EXERCISE INPUT:
++++++++
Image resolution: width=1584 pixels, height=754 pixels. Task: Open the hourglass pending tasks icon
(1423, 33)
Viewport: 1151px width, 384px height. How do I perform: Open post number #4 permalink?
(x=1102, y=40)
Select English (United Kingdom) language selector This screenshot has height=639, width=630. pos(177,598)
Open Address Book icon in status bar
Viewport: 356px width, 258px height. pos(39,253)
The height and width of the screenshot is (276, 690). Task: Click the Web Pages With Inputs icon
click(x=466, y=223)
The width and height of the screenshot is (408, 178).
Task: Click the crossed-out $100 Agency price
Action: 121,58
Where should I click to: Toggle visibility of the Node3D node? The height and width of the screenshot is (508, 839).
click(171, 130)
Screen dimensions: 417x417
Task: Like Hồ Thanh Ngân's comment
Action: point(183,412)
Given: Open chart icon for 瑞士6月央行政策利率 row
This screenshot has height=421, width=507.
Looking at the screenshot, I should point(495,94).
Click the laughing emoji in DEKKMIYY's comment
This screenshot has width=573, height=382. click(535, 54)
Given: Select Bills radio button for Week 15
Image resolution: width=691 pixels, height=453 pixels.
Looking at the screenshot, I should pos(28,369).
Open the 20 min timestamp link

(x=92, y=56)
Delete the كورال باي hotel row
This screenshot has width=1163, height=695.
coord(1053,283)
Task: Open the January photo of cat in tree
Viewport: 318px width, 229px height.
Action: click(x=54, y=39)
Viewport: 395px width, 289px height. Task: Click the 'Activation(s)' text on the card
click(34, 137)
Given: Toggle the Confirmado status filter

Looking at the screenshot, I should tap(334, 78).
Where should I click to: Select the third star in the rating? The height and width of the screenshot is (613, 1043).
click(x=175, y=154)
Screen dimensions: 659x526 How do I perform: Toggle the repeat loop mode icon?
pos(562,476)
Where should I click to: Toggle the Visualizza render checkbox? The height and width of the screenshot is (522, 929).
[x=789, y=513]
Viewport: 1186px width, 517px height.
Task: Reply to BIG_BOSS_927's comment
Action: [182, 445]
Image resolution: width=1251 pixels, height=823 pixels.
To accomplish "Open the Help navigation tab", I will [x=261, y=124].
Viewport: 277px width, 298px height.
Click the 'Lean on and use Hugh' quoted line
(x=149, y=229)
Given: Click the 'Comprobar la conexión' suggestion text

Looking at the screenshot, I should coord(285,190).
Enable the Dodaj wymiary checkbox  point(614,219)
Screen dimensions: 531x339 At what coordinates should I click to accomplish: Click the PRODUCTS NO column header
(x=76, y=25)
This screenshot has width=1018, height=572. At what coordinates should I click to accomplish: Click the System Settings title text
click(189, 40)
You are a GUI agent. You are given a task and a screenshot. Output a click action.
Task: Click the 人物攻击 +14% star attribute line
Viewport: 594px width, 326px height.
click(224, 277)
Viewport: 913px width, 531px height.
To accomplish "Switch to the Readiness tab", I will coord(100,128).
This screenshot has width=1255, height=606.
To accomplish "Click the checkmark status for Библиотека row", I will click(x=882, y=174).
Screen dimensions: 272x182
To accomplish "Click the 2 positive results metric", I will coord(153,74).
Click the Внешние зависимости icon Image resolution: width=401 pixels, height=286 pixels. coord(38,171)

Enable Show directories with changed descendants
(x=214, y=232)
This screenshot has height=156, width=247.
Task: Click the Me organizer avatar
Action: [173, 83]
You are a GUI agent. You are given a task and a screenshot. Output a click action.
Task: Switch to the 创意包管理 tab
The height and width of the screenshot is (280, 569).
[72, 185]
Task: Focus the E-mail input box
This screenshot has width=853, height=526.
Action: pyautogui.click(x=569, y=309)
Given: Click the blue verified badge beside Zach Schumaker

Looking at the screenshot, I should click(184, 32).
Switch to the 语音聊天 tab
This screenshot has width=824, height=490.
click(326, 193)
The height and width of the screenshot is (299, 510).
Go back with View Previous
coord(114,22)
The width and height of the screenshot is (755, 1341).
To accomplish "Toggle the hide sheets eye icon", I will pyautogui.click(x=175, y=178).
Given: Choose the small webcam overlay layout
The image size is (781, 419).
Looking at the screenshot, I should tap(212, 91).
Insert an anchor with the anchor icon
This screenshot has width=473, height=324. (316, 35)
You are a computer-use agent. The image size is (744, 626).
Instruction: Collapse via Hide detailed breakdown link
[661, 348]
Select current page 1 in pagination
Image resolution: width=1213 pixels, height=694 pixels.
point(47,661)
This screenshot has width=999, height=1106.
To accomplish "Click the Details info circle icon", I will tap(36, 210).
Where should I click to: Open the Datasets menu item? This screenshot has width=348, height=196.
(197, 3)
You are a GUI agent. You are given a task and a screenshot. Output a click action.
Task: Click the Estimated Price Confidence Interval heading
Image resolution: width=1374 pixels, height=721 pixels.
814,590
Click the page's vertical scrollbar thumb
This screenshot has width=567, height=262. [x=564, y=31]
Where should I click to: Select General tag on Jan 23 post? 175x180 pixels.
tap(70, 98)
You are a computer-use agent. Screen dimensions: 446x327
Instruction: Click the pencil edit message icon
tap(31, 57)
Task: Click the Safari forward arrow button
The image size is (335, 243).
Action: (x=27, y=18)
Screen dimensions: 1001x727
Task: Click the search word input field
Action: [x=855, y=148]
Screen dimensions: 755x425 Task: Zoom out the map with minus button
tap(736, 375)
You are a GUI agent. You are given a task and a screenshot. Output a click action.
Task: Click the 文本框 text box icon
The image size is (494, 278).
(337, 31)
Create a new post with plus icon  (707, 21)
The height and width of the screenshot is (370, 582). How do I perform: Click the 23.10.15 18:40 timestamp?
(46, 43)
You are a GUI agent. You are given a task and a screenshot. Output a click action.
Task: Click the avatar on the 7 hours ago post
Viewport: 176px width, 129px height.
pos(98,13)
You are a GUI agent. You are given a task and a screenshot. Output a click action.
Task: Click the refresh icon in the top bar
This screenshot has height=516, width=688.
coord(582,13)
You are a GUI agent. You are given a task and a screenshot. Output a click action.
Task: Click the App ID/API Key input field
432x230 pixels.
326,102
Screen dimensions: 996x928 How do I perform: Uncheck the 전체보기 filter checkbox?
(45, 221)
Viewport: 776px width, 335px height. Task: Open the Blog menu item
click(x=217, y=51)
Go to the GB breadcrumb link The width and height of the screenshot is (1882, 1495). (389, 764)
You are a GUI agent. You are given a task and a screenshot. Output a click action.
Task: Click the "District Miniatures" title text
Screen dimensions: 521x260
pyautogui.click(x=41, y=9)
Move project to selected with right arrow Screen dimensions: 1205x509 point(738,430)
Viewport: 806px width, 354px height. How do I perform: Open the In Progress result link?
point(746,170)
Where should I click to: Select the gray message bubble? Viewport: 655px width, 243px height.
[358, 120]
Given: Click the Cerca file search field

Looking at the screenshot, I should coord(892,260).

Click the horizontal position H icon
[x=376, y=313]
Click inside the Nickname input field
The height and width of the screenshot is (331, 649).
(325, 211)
++++++++
PROBLEM TO SOLVE: Reproduce each line from the data that has "computer" in it.

RESPONSE TO THIS EXERCISE:
You are a computer-use agent. The image size is (744, 626).
You are a computer-use agent. Screen dimensions: 446x327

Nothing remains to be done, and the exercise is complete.